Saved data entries
Start of Block
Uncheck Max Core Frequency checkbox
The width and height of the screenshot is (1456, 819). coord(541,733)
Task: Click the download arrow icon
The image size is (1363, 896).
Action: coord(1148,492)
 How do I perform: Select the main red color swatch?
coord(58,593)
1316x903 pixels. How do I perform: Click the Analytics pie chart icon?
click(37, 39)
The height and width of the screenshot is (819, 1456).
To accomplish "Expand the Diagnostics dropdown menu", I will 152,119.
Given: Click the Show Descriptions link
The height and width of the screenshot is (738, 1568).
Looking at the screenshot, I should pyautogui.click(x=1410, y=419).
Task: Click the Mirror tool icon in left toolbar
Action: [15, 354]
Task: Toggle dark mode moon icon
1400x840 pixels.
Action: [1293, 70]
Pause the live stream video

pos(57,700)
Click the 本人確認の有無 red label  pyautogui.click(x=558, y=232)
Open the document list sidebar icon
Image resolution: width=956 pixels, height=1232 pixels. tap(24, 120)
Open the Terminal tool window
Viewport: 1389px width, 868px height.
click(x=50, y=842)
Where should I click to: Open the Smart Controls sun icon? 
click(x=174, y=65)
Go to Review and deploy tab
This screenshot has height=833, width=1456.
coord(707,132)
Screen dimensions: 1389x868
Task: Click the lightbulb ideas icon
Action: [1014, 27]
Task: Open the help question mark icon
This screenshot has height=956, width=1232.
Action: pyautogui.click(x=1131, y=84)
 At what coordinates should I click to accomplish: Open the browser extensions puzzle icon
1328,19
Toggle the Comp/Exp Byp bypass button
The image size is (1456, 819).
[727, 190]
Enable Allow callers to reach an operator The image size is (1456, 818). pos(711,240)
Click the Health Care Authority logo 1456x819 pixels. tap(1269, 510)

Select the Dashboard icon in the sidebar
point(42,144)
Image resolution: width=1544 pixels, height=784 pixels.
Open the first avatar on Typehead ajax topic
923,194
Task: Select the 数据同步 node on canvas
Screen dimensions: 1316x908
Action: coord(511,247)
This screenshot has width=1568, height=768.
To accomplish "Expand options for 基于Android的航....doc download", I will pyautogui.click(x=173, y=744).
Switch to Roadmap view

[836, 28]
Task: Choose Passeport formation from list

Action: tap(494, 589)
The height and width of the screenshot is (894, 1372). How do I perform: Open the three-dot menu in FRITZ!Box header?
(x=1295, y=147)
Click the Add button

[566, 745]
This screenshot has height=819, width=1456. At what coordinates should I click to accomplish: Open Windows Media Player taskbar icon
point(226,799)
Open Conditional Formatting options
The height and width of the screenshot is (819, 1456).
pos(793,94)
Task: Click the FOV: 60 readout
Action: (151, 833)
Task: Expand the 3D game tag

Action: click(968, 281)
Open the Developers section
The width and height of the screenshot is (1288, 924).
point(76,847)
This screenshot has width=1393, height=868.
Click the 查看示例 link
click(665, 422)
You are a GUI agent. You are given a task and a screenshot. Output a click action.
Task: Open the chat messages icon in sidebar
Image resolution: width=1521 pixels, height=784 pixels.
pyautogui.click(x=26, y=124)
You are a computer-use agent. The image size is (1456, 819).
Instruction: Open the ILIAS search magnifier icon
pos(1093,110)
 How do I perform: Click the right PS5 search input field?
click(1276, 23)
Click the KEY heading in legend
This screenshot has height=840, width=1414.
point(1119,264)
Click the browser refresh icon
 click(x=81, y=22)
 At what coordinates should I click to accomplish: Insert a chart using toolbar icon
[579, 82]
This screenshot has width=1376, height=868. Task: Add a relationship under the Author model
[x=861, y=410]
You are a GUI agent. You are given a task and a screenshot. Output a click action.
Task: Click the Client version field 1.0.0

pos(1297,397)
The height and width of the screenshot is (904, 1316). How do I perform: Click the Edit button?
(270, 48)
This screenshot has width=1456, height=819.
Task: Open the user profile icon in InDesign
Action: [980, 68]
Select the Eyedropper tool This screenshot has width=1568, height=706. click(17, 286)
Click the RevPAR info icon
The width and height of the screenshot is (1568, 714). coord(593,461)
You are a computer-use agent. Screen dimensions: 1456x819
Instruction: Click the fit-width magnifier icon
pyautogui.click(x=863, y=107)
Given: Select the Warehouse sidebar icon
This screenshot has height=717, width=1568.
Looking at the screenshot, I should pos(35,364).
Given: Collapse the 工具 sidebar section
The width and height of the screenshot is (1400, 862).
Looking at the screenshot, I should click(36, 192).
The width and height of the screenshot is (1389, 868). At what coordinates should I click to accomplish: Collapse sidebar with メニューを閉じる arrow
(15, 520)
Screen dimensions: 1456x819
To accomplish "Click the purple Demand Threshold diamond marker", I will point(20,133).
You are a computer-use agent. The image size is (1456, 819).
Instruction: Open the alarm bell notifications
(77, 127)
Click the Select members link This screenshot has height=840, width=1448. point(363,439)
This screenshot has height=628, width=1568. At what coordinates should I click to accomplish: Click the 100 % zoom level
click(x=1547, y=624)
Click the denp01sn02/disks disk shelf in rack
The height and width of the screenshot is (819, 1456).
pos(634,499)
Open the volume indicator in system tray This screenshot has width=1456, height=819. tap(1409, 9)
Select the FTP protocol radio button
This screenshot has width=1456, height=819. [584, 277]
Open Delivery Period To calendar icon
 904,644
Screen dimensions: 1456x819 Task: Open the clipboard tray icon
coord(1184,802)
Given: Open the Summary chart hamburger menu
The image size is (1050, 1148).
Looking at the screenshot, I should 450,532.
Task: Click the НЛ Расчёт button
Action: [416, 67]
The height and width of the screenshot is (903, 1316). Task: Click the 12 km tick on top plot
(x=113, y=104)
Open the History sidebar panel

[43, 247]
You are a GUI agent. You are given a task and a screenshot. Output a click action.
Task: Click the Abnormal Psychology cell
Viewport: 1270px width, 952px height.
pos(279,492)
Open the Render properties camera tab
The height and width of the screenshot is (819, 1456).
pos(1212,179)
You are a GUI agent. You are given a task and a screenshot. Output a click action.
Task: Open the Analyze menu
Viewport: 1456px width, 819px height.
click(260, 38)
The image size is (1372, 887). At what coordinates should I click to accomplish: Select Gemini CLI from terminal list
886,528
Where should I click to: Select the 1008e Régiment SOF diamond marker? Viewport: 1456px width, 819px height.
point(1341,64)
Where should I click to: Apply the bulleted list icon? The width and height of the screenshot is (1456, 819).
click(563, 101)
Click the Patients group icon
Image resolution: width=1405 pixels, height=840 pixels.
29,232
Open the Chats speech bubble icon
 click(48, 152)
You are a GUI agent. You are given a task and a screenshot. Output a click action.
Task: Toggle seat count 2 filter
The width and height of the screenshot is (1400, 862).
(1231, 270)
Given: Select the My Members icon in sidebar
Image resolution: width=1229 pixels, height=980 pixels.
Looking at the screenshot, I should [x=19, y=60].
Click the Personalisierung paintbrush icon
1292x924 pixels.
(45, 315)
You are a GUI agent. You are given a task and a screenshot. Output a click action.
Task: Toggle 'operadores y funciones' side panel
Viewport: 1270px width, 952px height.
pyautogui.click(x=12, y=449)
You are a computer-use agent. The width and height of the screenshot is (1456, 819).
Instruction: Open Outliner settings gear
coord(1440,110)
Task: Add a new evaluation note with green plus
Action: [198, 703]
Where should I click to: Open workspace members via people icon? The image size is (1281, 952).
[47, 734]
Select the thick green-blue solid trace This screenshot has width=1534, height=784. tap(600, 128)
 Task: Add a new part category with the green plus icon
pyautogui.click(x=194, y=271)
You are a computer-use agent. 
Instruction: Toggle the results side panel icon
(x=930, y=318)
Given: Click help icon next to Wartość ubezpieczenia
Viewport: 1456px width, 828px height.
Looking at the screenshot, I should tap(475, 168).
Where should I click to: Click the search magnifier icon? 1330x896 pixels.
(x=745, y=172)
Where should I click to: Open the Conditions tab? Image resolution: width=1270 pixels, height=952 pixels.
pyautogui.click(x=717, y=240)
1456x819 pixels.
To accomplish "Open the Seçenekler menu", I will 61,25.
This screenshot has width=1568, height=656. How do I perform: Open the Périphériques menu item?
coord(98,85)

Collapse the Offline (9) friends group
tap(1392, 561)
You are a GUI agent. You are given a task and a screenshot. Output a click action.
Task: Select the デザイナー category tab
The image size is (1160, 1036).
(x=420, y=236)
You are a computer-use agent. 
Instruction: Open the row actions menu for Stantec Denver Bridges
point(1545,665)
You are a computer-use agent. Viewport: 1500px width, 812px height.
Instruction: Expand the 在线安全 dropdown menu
End of Block
__Directions for this task__.
A single number is the whole answer: report how many lines in the data above include the word "section".

__Exercise response__.
2